======== Data lines ========

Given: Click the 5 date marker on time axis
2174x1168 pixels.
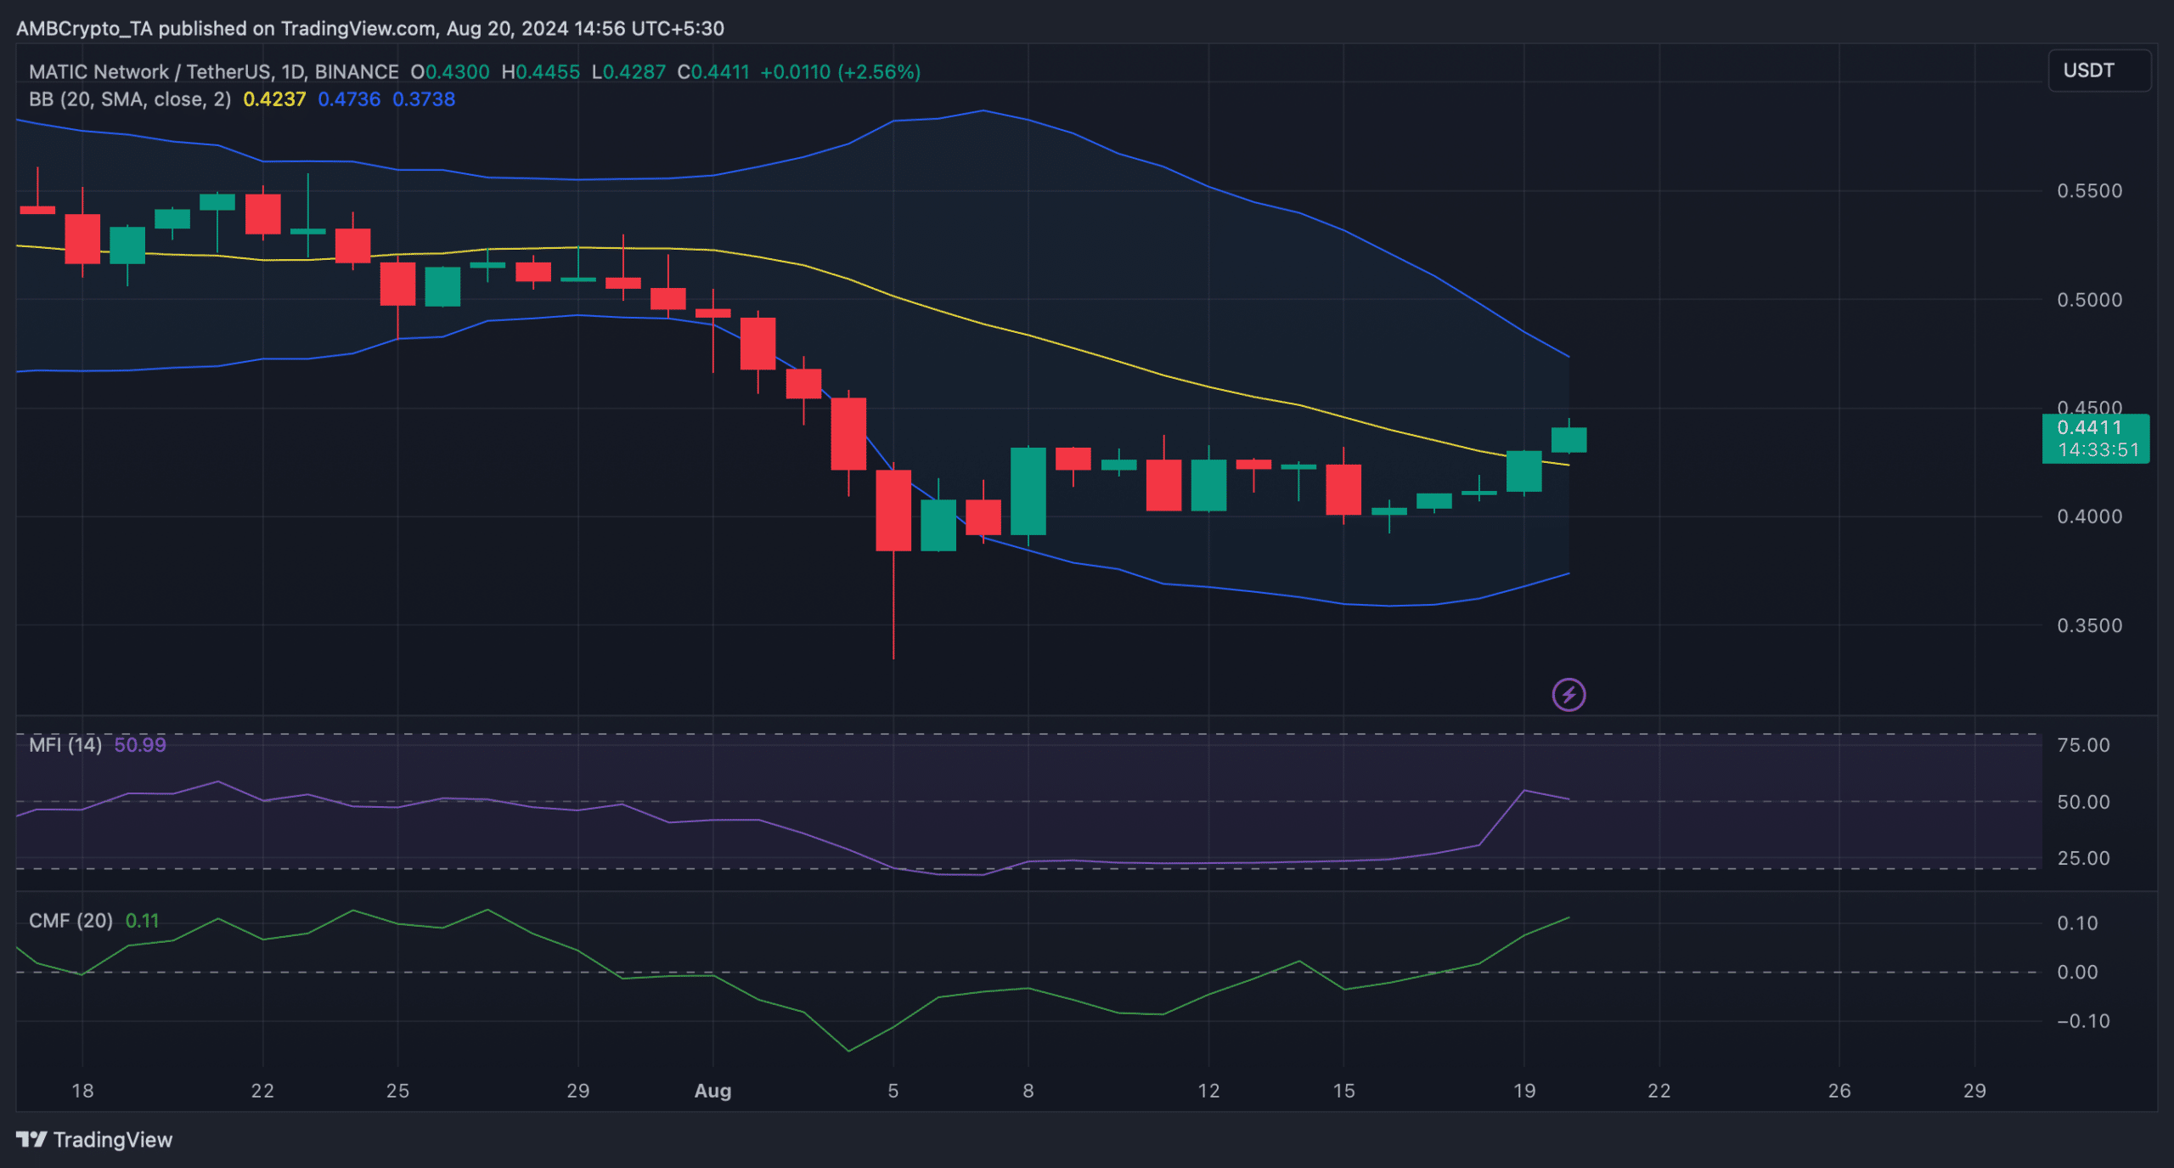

========
======== Data lines ========

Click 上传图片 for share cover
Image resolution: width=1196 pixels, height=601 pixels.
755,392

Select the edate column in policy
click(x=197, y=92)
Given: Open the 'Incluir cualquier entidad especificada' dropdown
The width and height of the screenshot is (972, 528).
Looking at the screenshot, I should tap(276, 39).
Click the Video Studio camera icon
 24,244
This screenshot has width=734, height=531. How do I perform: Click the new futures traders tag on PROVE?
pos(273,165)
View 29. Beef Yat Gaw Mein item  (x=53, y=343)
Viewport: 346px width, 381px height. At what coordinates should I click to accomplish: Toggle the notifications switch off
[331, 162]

========

Aim
Copy the material above verbatim, beginning at the line that has "Click 上传图片 for share cover" and stopping after the line that has "Looking at the".

Response to this task
Click 上传图片 for share cover
Image resolution: width=1196 pixels, height=601 pixels.
755,392

Select the edate column in policy
click(x=197, y=92)
Given: Open the 'Incluir cualquier entidad especificada' dropdown
The width and height of the screenshot is (972, 528).
Looking at the screenshot, I should tap(276, 39).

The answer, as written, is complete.